Stored records
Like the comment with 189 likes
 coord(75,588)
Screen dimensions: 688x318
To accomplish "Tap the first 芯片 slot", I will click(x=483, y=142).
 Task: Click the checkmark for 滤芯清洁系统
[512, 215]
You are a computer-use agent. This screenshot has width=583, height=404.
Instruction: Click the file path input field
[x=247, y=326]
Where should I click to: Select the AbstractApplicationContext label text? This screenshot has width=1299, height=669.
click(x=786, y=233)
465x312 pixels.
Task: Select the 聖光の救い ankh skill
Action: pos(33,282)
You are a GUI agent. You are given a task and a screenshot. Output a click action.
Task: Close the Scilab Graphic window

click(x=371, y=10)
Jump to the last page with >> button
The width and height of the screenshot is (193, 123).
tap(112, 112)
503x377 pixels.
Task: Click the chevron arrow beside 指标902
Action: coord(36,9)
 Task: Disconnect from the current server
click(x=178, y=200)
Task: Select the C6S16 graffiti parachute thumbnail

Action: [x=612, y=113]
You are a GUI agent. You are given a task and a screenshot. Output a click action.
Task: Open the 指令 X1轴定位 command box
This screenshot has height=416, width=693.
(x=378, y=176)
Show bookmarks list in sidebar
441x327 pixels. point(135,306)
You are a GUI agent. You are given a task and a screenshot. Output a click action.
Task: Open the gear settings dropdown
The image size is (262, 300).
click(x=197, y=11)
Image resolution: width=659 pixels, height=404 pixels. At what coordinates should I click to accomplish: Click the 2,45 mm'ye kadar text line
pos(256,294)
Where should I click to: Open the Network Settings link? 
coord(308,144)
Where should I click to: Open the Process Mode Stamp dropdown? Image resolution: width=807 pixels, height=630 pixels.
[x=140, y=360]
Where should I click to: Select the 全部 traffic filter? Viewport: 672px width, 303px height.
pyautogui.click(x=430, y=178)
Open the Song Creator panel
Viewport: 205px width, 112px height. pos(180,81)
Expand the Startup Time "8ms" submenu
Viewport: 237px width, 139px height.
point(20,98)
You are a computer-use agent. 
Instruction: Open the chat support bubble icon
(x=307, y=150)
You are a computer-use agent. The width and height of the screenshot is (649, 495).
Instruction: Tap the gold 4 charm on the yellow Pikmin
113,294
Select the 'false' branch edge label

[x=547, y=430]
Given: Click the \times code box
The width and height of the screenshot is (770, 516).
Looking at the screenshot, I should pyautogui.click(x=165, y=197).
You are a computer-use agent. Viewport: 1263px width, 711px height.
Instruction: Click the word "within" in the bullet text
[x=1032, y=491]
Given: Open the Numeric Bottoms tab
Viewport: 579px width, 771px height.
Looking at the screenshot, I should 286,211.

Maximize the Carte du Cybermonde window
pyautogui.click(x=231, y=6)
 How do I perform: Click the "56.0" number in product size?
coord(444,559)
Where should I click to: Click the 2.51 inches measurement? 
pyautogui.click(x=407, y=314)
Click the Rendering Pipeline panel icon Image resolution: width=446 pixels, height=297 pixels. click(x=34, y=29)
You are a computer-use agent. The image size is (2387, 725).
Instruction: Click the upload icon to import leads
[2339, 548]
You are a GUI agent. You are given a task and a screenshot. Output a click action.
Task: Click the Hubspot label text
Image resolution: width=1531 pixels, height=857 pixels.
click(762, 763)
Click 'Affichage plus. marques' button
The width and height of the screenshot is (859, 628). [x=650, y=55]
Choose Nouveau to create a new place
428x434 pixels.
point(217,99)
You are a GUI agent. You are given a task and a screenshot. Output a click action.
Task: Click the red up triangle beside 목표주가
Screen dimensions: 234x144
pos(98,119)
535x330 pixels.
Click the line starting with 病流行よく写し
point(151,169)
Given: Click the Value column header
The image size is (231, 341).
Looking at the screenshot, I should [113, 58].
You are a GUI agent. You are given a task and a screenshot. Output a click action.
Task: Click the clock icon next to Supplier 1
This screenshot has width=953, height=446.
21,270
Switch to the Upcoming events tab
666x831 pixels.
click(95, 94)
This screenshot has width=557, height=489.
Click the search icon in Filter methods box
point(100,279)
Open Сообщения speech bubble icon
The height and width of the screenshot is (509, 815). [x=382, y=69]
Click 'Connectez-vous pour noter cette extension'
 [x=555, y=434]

* _AIM OF THE EXERCISE_: Go through the records line by line, and copy each line that holds the string "computer".

* _RESPONSE BOX_:
You are a computer-use agent. This screenshot has width=583, height=404.
You are a computer-use agent. 
You are a computer-use agent. The width and height of the screenshot is (649, 495).
You are a computer-use agent. Viewport: 1263px width, 711px height.
You are a computer-use agent. The image size is (2387, 725).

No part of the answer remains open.